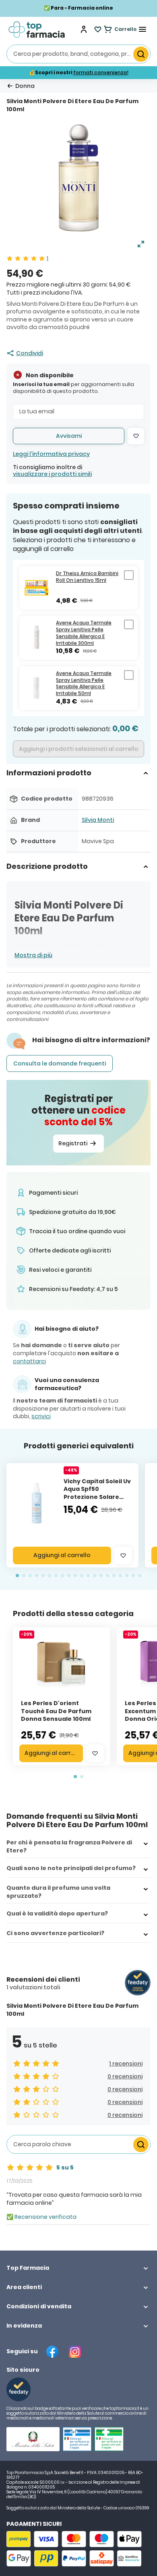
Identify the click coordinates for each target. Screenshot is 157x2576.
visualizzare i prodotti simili (52, 474)
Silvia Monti (98, 820)
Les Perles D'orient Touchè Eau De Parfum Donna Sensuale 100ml (56, 1711)
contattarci (29, 1361)
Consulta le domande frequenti (59, 1063)
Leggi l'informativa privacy (51, 454)
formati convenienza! (100, 72)
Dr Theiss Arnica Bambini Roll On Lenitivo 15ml (87, 577)
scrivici (41, 1416)
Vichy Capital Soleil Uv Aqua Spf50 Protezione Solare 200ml (97, 1493)
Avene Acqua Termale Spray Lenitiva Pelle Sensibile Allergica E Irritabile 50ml (84, 683)
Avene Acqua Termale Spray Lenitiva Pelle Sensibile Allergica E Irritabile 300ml (84, 633)
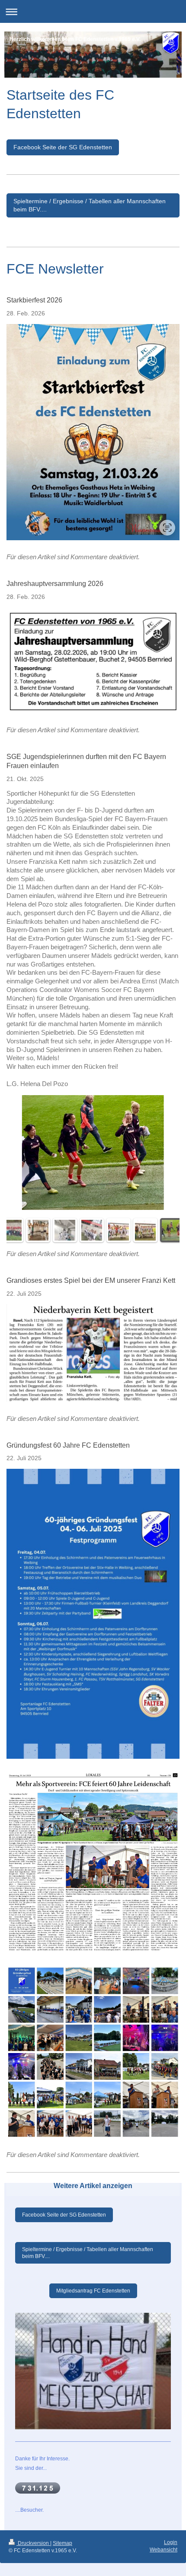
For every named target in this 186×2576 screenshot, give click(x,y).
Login (170, 2542)
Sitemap (62, 2543)
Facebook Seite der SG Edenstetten (62, 147)
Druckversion (33, 2543)
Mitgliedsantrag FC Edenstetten (93, 2291)
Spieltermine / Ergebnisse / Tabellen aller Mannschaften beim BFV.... (89, 205)
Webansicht (163, 2550)
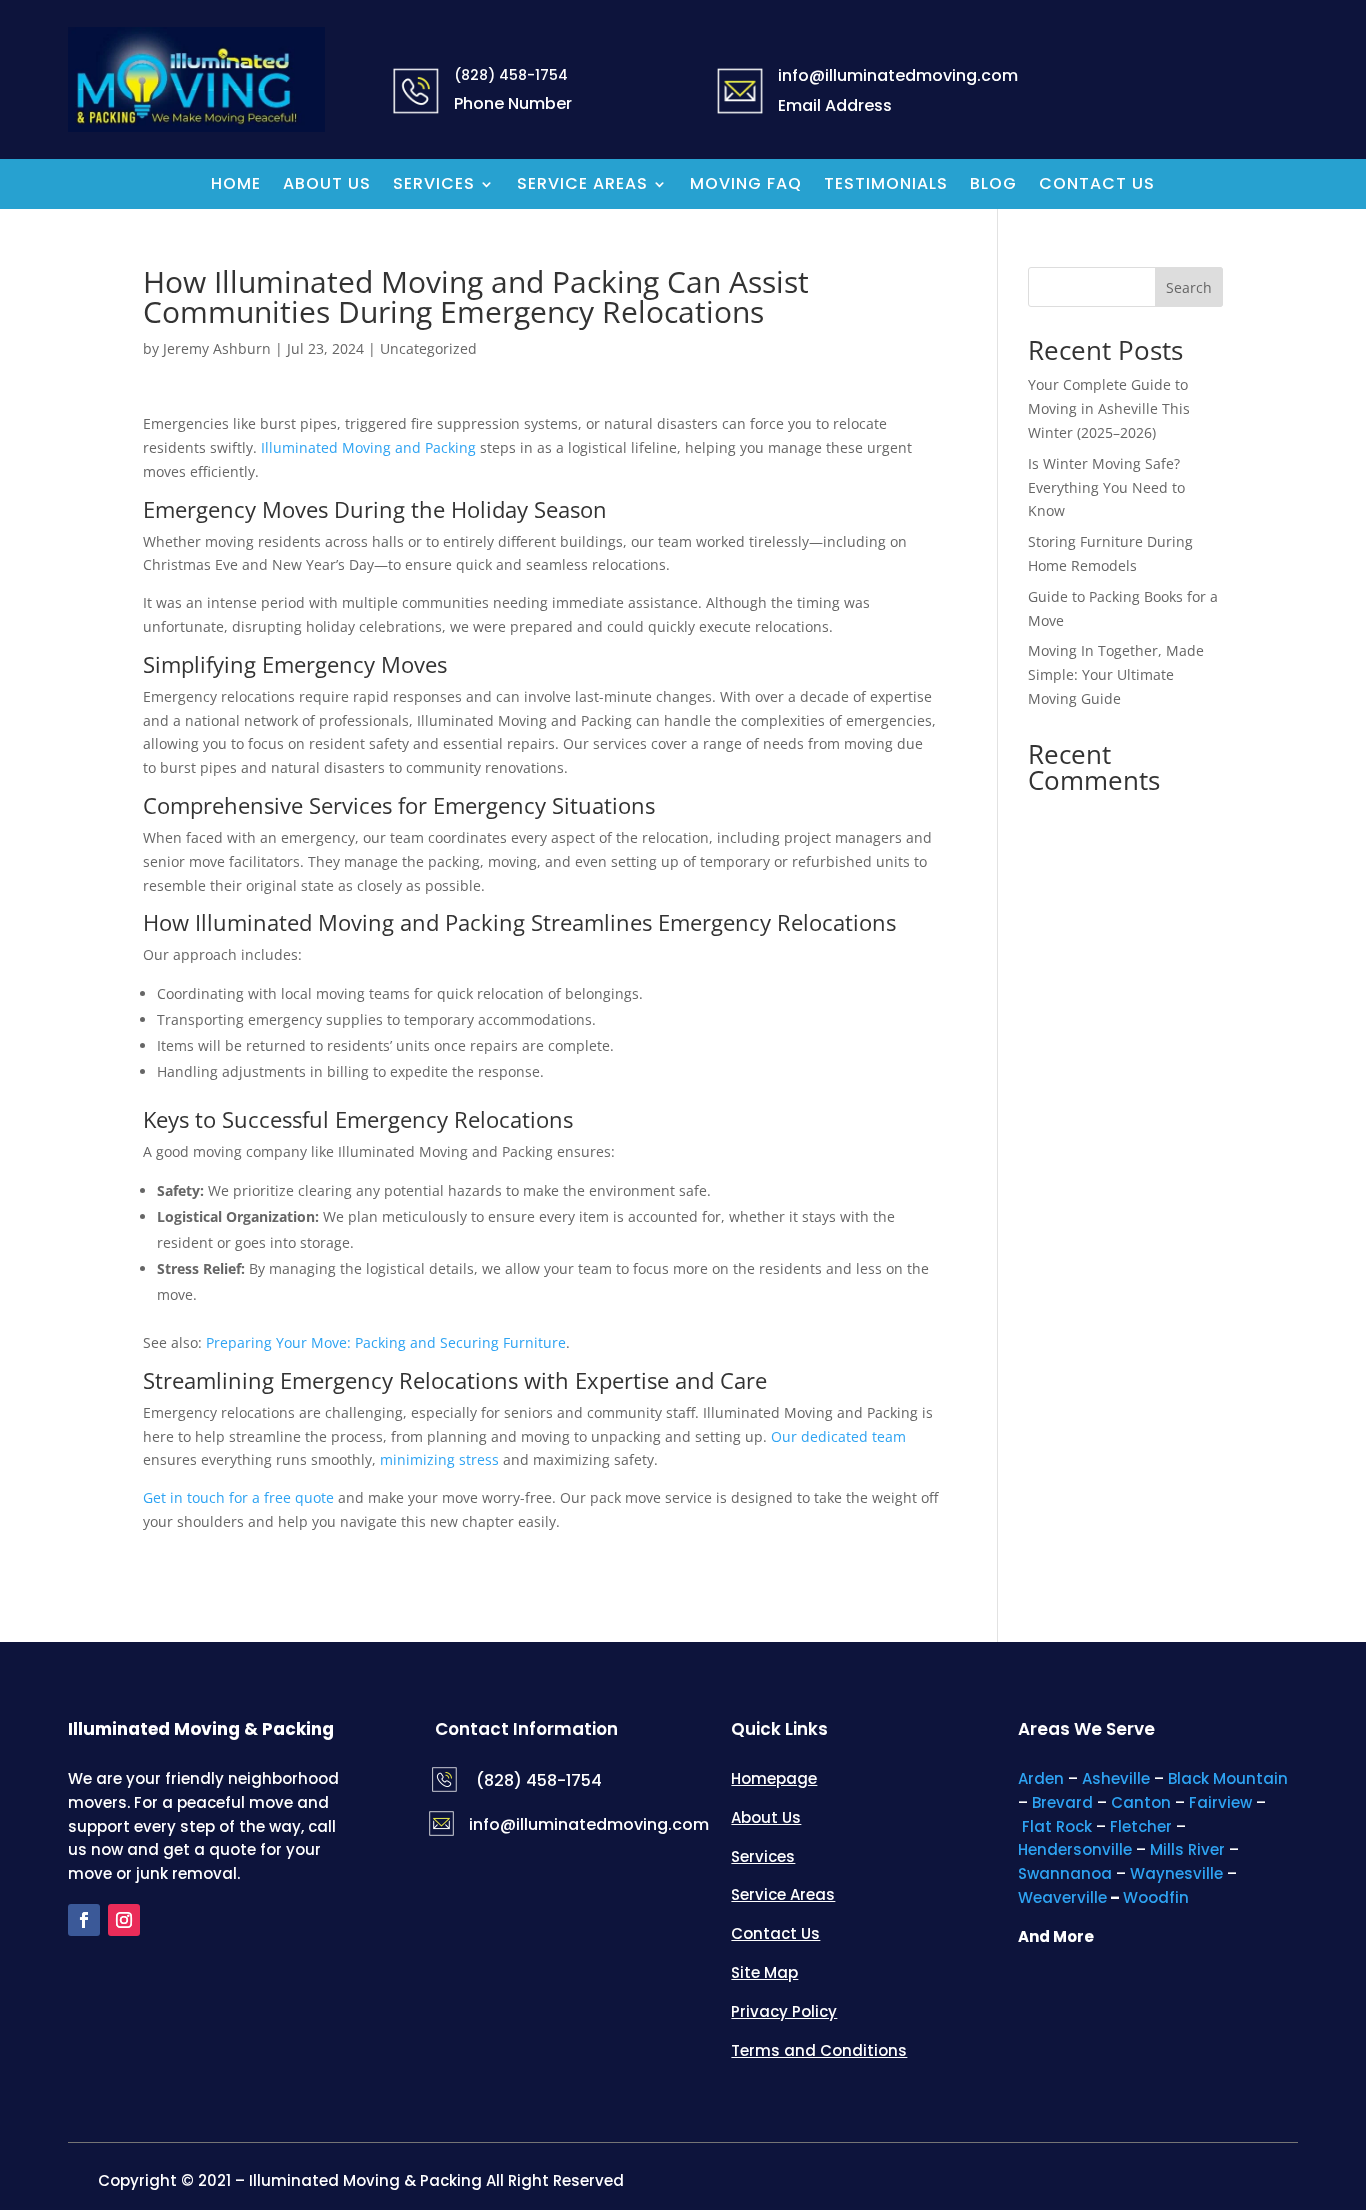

####################

**WHAT IS NEEDED**
From the material above, copy every line that has the word "Irritabile" in it.

**EXPECTED ANSWER**
Avene Acqua Termale Spray Lenitiva Pelle Sensibile Allergica E Irritabile 50ml (84, 683)
Avene Acqua Termale Spray Lenitiva Pelle Sensibile Allergica E Irritabile 300ml (84, 633)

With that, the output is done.